Your goal =>
Where does the string "message" occur in the records below? Copy every line that holds it.

Material provided =>
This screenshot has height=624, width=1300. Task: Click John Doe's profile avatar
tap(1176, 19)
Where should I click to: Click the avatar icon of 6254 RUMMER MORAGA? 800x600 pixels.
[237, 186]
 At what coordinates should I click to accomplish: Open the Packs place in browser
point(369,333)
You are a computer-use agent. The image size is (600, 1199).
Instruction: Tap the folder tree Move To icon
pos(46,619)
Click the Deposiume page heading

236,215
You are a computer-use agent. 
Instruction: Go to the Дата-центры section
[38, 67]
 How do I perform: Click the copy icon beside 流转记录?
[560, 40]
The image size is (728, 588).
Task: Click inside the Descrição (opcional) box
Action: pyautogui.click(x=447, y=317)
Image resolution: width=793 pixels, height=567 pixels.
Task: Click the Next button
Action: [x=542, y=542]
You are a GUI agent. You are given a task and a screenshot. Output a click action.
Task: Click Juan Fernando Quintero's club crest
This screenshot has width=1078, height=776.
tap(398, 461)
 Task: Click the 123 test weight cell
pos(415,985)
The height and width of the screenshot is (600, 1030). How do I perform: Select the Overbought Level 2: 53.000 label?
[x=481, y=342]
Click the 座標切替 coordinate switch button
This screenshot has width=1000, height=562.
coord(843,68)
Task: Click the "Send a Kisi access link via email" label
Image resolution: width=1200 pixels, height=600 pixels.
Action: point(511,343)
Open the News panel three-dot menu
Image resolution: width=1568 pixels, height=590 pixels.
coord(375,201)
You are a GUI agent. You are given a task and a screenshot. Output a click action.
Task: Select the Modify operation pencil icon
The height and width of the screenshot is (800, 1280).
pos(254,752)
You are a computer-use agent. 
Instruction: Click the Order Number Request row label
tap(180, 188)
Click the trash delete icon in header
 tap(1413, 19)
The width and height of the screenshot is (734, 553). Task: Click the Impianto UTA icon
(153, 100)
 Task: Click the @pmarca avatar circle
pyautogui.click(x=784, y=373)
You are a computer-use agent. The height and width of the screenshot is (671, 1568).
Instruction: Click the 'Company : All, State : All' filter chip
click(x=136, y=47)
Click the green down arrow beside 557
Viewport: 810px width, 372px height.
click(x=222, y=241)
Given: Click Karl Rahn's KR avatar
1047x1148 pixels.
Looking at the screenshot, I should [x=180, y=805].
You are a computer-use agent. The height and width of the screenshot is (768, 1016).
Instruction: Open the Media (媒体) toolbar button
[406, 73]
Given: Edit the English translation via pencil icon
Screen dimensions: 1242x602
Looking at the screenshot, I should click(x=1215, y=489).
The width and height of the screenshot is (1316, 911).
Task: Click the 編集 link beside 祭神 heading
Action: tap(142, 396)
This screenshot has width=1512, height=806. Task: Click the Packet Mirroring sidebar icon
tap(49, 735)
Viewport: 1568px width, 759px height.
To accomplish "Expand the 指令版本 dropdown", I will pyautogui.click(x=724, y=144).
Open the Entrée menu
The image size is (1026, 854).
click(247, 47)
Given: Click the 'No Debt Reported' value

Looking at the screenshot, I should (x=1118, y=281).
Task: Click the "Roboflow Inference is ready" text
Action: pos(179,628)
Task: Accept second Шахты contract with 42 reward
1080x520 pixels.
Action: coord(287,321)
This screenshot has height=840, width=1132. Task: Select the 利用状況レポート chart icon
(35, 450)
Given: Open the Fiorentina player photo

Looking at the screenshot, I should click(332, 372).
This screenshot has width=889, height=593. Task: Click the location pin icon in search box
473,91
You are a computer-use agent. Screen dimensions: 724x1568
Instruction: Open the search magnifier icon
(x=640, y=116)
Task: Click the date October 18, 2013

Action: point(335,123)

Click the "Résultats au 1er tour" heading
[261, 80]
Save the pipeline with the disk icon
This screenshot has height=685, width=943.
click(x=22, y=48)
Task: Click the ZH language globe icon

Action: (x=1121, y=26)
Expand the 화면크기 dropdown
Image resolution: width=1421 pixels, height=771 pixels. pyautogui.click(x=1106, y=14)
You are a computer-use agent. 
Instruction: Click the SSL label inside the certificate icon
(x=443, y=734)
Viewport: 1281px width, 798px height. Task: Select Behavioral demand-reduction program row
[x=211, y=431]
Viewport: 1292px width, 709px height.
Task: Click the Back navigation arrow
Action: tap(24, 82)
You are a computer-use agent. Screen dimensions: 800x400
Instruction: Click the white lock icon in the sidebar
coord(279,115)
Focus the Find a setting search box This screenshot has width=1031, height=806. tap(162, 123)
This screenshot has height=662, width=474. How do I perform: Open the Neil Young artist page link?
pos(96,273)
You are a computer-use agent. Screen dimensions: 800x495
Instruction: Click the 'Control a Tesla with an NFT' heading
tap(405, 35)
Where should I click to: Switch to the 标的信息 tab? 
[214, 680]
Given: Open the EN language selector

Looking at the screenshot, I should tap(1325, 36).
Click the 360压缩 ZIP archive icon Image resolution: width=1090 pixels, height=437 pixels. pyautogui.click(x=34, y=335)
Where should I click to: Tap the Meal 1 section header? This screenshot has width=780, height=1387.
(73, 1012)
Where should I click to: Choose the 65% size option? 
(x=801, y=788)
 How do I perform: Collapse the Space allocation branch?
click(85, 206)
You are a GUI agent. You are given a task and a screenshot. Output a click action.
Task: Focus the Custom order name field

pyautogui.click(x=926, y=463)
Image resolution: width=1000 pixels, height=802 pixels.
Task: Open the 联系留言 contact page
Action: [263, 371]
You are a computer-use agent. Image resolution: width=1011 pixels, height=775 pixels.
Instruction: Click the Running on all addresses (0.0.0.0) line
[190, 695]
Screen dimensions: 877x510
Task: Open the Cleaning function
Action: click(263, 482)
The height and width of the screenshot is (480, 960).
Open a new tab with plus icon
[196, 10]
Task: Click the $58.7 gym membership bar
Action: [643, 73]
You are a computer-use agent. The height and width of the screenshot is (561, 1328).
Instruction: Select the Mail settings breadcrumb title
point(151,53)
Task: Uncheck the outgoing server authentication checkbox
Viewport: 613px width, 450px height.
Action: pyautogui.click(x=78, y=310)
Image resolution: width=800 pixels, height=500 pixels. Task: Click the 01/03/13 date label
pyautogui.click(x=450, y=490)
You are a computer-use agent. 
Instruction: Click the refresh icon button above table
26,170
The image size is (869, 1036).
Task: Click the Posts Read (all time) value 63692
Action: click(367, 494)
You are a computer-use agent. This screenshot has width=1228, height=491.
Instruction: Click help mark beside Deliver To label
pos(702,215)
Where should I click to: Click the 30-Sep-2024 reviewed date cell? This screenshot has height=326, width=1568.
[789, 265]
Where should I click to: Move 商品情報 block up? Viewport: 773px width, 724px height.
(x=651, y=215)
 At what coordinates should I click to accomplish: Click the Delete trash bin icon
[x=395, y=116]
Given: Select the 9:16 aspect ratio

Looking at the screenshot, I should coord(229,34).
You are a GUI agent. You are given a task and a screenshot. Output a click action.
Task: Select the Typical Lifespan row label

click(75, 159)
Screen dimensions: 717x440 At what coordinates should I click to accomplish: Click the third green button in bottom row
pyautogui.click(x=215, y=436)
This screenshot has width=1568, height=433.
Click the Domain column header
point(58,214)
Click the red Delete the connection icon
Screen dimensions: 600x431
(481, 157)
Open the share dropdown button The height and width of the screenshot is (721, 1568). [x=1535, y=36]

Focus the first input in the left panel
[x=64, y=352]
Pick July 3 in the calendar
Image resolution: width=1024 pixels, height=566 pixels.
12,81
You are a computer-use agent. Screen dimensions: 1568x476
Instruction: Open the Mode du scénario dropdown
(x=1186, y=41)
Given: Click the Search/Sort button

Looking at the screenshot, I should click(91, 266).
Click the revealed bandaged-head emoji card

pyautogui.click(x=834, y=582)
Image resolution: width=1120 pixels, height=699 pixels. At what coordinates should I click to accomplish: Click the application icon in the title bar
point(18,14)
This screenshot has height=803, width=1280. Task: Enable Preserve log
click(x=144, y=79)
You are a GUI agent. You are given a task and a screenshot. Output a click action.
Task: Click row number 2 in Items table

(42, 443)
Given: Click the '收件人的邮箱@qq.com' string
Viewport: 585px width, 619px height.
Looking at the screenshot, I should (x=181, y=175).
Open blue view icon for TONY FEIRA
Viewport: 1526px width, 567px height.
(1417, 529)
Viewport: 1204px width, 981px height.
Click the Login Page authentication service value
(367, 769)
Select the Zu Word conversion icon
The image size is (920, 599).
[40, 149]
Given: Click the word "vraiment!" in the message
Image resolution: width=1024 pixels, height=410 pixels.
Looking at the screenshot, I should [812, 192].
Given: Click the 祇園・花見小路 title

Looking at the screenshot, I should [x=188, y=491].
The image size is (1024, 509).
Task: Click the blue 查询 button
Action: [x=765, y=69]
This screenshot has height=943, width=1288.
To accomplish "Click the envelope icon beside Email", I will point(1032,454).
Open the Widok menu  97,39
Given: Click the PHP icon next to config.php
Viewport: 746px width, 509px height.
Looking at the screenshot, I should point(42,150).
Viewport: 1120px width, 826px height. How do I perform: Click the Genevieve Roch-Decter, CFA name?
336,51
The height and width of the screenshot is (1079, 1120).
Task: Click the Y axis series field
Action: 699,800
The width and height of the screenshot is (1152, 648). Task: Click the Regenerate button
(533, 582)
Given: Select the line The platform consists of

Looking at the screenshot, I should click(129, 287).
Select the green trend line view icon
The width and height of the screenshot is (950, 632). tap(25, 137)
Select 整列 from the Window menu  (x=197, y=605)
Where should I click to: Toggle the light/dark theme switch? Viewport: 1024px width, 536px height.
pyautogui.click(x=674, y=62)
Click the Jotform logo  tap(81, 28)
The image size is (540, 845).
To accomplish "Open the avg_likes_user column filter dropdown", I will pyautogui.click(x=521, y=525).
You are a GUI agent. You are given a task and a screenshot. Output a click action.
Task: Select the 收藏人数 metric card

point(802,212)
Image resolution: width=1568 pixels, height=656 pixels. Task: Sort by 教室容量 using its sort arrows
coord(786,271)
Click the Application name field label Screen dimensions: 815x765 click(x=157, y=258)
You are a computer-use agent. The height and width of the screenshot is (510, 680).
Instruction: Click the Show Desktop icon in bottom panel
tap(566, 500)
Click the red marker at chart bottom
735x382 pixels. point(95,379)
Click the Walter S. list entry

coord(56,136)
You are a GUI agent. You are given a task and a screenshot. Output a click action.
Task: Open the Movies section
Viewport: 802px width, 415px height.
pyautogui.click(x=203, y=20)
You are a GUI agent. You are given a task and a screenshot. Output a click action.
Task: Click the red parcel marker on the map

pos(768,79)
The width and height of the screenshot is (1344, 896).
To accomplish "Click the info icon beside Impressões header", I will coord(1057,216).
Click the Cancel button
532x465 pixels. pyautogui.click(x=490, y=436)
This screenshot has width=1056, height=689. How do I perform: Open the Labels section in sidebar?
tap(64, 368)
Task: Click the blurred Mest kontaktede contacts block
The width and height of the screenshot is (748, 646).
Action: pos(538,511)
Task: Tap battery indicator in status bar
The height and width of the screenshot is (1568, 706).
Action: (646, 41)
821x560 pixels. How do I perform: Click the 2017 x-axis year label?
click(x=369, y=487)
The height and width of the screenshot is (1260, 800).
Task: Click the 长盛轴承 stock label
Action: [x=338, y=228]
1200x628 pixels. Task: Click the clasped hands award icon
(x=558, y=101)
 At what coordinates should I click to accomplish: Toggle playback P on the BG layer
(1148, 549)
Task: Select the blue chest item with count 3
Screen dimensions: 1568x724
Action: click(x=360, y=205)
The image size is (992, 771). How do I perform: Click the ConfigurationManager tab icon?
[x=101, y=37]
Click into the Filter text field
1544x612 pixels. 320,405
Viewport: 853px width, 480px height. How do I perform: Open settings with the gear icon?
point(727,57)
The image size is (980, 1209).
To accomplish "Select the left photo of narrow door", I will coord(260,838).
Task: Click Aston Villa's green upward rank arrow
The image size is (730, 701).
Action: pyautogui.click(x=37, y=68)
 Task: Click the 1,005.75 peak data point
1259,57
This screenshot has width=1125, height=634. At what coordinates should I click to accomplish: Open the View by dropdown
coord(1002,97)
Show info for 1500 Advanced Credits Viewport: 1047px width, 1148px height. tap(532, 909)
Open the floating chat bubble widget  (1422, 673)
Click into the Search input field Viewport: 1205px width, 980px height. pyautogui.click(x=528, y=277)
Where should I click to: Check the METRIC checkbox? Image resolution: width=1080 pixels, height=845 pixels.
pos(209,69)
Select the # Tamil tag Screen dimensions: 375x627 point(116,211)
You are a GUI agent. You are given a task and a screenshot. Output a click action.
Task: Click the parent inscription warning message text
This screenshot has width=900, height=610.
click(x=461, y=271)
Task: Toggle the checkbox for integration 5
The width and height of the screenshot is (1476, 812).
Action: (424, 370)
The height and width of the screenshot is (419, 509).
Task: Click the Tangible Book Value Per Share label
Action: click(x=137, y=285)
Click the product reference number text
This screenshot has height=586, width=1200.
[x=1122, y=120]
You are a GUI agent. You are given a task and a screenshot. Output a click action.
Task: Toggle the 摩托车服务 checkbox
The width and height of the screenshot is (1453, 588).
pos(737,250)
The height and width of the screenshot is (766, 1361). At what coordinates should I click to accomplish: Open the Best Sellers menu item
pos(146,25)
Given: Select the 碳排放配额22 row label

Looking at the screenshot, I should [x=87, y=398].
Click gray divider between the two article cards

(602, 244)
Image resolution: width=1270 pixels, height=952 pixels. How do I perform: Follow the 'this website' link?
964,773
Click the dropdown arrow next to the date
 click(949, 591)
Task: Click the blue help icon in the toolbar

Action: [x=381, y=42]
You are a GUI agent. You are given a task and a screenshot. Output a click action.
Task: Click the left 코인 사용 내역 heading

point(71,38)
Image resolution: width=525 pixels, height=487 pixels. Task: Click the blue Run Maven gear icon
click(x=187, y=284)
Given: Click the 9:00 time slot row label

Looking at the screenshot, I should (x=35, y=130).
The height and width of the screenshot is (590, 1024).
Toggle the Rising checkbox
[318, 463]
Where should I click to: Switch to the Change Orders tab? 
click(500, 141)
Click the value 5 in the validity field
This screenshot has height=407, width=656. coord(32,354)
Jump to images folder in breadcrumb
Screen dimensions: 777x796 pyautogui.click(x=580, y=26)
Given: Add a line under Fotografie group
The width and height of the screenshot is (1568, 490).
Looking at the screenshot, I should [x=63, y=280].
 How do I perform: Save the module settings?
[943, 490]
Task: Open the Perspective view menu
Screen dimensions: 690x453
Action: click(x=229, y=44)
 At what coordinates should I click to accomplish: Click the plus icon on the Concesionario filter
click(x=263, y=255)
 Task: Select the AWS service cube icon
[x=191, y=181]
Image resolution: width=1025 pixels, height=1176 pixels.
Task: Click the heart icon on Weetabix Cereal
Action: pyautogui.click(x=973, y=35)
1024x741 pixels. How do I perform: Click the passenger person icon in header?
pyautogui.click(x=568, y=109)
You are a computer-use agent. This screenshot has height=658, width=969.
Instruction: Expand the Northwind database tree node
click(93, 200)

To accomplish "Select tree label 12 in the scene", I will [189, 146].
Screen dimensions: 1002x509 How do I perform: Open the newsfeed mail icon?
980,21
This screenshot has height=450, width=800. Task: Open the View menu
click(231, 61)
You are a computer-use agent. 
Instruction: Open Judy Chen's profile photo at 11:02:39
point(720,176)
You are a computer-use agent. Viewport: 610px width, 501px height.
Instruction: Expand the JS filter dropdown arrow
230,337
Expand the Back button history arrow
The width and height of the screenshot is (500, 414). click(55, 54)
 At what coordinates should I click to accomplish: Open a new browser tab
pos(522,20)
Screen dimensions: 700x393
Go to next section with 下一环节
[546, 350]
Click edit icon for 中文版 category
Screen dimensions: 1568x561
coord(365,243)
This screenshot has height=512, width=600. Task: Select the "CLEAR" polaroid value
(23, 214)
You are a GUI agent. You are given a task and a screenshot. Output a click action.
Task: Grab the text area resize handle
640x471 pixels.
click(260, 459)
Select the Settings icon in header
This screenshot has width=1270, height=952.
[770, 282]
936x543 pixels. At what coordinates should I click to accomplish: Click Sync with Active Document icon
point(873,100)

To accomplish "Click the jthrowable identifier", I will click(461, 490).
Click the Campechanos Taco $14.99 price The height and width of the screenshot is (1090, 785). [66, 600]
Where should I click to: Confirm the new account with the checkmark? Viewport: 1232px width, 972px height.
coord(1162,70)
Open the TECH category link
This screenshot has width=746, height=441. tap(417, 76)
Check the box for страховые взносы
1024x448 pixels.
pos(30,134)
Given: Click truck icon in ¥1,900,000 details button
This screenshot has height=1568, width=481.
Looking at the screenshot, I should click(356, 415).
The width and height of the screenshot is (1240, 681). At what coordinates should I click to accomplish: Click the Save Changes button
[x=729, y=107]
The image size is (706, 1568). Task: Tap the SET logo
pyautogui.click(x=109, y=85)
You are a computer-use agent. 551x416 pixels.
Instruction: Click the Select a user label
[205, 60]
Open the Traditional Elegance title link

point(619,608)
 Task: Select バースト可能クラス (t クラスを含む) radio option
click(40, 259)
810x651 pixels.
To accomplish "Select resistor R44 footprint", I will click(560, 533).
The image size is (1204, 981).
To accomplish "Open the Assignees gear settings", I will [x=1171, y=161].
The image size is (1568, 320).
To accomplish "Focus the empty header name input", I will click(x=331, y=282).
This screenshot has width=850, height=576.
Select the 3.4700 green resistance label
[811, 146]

Result below =>
Given: Click the word "vraiment!" in the message
Task: Click the parent inscription warning message text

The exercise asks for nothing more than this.